Tant et si bien que les retards, les reports ou les remises aux calendes grecques de projets comme celui de la revitalisation du boulevard Pie-IX, dans l’est de Montréal, tout désigné pour accueillir un tramway ou un train léger, mais livré 25 ans en retard sans aucune infrastructure de mobilité durable digne de ce nom, auront poussé les citoyens, privés d’offre de service de transports publics, à acheter toujours davantage de véhicules individuels (+19 % depuis 2000). De surcroît, des véhicules de plus en plus lourds (+79 % de camions légers depuis 2000), ce qui, en plus de nous éloigner de nos engagements internationaux pour les changements climatiques, affaiblit notre économie, puisque nous ne produisons ici ni automobile ni les 10 milliards de litres d’essence nécessaire à les faire rouler chaque année.

Si, par exemple, Boeing avait connu les problèmes qu’elle traverse aujourd’hui un peu plus tôt, le regard du géant américain aurait été détourné des progrès exceptionnels accomplis à Montréal, ce qui aurait libéré Bombardier des velléités scandaleuses des États-Unis et de leur protectionnisme, obligeant l’ouverture d’une chaîne d’assemblage à Mobile, Alabama, pour le A220 (ex-C Series).

Mais non, malgré l’absurdité du cas d’un point de vue juridique et malgré le fait que Boeing reçoive des contrats militaires qui se chiffrent en milliards et qui sont en partie détournés dans ses activités d’aviation civile, le fleuron québécois de l’aéronautique a dû faire face à toute la mauvaise foi des Américains et de leur président.

Maintenant que Bombardier est à genoux et qu’on lui a coupé une jambe et un bras, nous pouvons spéculer sur son avenir.

Un avenir fait de si

Si Bombardier savait tirer profit de l’expertise et l’esprit d’innovation de ses ingénieurs dans l’industrie aéronautique, on pourrait imaginer que le Global Express, avion d’affaires destiné aux grandes fortunes, évolue en avion régional nouveau genre pouvant accueillir entre 25 et 40 passagers, un marché actuellement desservi par des avions particulièrement inconfortables.

Si la Caisse de dépôt et placement du Québec veut démontrer tout l’intérêt qu’elle porte au développement économique du Québec, le siège social nord-américain d’Alstom serait établi ici, à Montréal. Pas un siège social de façade, mais un lieu où se prennent les véritables décisions stratégiques pour tout le continent, un siège aussi fort que celui, par exemple, d’Ubisoft Canada dans l’empire Ubisoft.

Si, finalement, le gouvernement du Québec et la Ville de Montréal étaient sérieux dans la consolidation du Grand Montréal comme troisième pôle mondial de l’aviation dans le monde, après Toulouse et Seattle, et capitale internationale de l’aviation civile du fait qu’on héberge ici les grandes organisations internationales dans le domaine, on ne laisserait pas l’avenir du A220 dans les mains d’une entreprise étrangère.

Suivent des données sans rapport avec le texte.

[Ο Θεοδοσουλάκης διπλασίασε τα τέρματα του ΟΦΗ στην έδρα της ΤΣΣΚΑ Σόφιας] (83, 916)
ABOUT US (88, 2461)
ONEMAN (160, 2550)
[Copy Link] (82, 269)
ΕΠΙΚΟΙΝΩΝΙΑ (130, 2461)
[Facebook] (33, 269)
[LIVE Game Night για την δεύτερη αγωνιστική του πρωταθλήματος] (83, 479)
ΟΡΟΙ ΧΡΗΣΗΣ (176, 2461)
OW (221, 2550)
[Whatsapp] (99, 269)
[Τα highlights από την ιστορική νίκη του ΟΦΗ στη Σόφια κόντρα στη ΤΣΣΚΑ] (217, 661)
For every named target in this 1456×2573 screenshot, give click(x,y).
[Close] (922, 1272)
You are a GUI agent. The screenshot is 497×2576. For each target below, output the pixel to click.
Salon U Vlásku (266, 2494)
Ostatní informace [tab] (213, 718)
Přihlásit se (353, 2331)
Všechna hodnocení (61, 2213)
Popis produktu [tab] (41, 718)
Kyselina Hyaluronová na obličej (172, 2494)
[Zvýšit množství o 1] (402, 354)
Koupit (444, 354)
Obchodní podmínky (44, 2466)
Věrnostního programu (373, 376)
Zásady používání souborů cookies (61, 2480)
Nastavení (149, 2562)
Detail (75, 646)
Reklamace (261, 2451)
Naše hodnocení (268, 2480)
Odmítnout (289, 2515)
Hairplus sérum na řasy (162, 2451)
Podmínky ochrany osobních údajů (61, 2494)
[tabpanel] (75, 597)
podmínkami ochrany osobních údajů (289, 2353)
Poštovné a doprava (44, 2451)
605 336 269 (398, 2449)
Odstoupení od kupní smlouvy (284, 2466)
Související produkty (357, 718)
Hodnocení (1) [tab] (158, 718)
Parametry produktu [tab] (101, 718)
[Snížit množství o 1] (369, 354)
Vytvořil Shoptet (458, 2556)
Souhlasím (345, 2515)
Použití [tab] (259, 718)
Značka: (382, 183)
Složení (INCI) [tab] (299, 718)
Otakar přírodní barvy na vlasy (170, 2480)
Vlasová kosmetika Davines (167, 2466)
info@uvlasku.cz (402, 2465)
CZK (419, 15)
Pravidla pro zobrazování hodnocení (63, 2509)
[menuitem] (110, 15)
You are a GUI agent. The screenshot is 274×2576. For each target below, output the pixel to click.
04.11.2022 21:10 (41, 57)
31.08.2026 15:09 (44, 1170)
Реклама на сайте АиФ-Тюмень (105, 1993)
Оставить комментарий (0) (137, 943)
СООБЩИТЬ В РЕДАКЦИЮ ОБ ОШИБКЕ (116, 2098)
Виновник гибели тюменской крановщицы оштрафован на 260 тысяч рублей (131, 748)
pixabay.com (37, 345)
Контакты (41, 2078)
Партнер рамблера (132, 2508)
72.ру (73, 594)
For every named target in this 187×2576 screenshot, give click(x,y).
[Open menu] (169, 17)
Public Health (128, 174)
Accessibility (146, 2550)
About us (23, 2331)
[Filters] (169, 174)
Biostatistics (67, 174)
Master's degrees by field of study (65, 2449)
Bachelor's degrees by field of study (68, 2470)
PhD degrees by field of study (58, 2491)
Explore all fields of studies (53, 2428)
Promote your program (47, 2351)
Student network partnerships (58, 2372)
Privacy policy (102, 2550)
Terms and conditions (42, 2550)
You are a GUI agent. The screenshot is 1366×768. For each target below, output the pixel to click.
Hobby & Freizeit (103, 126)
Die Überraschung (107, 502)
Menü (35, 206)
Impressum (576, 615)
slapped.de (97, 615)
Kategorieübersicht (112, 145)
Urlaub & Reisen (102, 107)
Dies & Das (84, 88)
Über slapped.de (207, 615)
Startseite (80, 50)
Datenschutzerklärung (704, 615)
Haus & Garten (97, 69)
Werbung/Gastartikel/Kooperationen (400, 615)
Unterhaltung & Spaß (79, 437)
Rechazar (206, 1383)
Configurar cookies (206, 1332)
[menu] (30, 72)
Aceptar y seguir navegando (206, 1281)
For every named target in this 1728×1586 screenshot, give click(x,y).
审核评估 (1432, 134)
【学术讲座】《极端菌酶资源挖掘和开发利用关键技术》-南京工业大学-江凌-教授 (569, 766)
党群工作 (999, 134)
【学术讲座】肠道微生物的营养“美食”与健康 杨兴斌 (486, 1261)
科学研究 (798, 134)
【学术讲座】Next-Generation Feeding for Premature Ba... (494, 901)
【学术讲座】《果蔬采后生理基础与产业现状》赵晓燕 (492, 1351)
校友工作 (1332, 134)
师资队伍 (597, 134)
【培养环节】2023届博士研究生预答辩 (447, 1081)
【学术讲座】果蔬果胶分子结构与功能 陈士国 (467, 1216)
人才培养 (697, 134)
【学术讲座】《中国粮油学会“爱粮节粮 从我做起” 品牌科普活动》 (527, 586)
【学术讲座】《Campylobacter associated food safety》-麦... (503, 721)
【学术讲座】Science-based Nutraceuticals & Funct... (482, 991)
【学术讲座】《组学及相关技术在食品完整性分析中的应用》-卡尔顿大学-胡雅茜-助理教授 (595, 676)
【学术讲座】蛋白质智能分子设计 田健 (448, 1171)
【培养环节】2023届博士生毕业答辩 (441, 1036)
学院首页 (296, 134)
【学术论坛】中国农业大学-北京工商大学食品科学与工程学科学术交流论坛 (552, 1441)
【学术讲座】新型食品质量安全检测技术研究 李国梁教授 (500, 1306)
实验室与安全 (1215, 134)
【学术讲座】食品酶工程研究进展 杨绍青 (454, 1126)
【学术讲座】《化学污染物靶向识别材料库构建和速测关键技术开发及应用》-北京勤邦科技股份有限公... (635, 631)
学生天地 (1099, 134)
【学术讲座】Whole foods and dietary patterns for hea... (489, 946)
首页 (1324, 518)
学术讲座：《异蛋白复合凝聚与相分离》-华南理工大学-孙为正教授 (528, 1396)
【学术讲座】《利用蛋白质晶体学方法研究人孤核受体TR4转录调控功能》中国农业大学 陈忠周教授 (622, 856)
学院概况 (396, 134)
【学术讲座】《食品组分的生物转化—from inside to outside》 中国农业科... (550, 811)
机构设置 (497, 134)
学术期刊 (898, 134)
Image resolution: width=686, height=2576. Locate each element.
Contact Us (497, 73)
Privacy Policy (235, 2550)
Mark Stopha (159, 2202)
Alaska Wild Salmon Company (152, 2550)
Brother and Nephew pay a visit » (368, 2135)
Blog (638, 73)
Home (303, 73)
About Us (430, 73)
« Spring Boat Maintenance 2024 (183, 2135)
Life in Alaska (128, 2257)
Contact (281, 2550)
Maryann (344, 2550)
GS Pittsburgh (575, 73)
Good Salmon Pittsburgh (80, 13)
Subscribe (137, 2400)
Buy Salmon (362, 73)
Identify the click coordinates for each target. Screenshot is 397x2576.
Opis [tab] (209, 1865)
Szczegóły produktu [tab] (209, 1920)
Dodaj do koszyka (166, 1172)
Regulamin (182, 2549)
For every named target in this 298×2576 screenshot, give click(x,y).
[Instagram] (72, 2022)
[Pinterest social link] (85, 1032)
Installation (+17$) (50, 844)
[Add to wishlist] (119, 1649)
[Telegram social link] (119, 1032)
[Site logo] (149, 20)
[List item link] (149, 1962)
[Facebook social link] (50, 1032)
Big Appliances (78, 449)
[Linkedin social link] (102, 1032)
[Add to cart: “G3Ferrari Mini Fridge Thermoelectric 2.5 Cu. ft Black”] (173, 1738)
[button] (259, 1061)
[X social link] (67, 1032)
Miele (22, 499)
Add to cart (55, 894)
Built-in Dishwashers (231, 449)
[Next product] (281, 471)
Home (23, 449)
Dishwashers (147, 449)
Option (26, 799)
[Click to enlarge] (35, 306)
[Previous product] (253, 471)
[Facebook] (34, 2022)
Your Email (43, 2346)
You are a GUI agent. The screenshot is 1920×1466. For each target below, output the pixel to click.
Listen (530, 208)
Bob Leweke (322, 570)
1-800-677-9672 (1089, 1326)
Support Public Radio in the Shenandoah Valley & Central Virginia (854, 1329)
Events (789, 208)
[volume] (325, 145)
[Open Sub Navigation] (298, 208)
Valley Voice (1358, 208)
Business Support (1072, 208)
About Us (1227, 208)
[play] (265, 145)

Tout au contraire, et c’est là la proposition principale de ce texte, on utiliserait notre position actuelle dans Stelia Aerospace, filiale d’Airbus, pour négocier une prise de participation dans l’entreprise mère. Née d’un consortium des fabricants européens dans les années 60 et réponse à la progression de Boeing, Airbus est toujours détenue, de façon minoritaire mais significative, par trois États, soit la France (11 % des actions), l’Allemagne (idem) et l’Espagne (4,1 %).

Si le Québec devait prendre une participation équivalente à l’Espagne, cela reviendrait à 6,6 milliards ou plus ou moins 5 milliards si on convertit notre participation actuelle. Un montant considérable, mais raisonnable quand on le met en perspective, par exemple face à notre prise de participation dans la SAQ (plus ou moins 20 milliards), pourtant si peu stratégique pour le développement économique du Québec. Et surtout, très raisonnable quand on considère l’effet levier que ça pourrait avoir pour les 205 entreprises et 42 100 emplois du secteur.